NeMo Deployment Management Microservice#

The NeMo Deployment Management microservice provides APIs for managing the lifecycle of NIM for LLMs deployments within a Kubernetes cluster. It provides comprehensive management capabilities, including configuration, deployment, and maintenance of LLM models. The key functionalities of the NeMo Deployment Management microservice include:

  • Model Deployment: Facilitates the deployment of NIM for LLMs by submitting configuration details and deployment requests to the API. This includes specifying model details, container images, resource requirements, and environment variables.

  • Configuration Management: You can create and manage deployment configurations, which can be reused for deploying multiple models or different configurations of the same model.

  • Integration with External Endpoints: Supports model deployments from external endpoints such as OpenAI ChatGPT and NVIDIA Integrate, enabling the use of third-party models within the NeMo platform.

  • Model Deployment Management: Provides APIs to retrieve deployment metadata, update configurations, and delete deployed models, ensuring comprehensive control over the deployment lifecycle.

NIM Proxy Microservice#

The NIM Proxy microservice acts as a central gateway for all deployed NIM for LLMs. It provides a unified endpoint through which all deployed models can be accessed for inference tasks. The key functionalities of the NIM Proxy include:

  • Centralized Model Access: Exposes all deployed NIM for LLMs through a single NeMo host endpoint, simplifying the process of model discovery and inference.

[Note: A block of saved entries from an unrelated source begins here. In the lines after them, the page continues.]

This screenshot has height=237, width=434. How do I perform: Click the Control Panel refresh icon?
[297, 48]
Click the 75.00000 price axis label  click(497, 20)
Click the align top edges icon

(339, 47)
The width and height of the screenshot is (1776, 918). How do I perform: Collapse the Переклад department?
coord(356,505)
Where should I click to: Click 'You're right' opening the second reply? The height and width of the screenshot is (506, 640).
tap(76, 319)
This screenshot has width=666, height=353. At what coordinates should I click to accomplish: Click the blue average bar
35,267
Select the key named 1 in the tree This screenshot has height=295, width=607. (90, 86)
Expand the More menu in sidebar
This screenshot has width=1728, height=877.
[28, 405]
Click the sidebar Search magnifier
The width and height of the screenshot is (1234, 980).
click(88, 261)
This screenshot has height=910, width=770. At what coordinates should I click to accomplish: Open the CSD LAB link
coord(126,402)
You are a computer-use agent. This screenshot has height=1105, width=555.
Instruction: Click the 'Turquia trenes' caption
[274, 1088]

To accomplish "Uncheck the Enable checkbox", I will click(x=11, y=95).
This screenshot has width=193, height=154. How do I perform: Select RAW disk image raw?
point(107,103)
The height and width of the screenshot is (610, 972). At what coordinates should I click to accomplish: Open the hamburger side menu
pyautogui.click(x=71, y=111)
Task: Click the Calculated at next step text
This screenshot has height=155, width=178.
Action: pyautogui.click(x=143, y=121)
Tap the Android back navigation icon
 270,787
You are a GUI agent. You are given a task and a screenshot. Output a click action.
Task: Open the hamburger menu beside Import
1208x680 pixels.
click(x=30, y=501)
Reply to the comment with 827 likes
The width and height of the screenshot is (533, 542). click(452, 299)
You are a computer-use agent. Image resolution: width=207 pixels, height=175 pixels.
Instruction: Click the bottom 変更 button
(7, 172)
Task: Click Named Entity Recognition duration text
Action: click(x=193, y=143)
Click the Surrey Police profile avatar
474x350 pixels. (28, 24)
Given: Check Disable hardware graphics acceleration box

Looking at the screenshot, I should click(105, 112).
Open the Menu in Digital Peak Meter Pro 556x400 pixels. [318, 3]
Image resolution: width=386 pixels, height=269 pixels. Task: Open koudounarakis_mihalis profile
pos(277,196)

  • Auto-Detection of Models: Automatically detects and lists models that are uploaded by the NeMo Customizer microservice, deployed through the NeMo Deployment Management microservice, or manually labeled within the NIM for LLMs specification.

  • Simplified Inference Requests: You can send inference requests to a unified endpoint, streamlining the process of interacting with multiple models.

Benefits of Using NIM Proxy and NeMo Deployment Management Microservices#

  • Simplified Operations: Centralized endpoints and automated model discovery reduce complexity and streamline operations.

  • Scalability: Efficient management of deployment configurations and resources supports scalable LLM operations.

  • Flexibility: Integration with external endpoints and customizable deployment configurations provide flexibility to meet diverse LLM needs.

In summary, the NIM Proxy and NeMo Deployment Management microservices collectively provide tools for managing and utilizing LLMs within Kubernetes environments, enhancing operational efficiency, scalability, and flexibility for LLM inference tasks.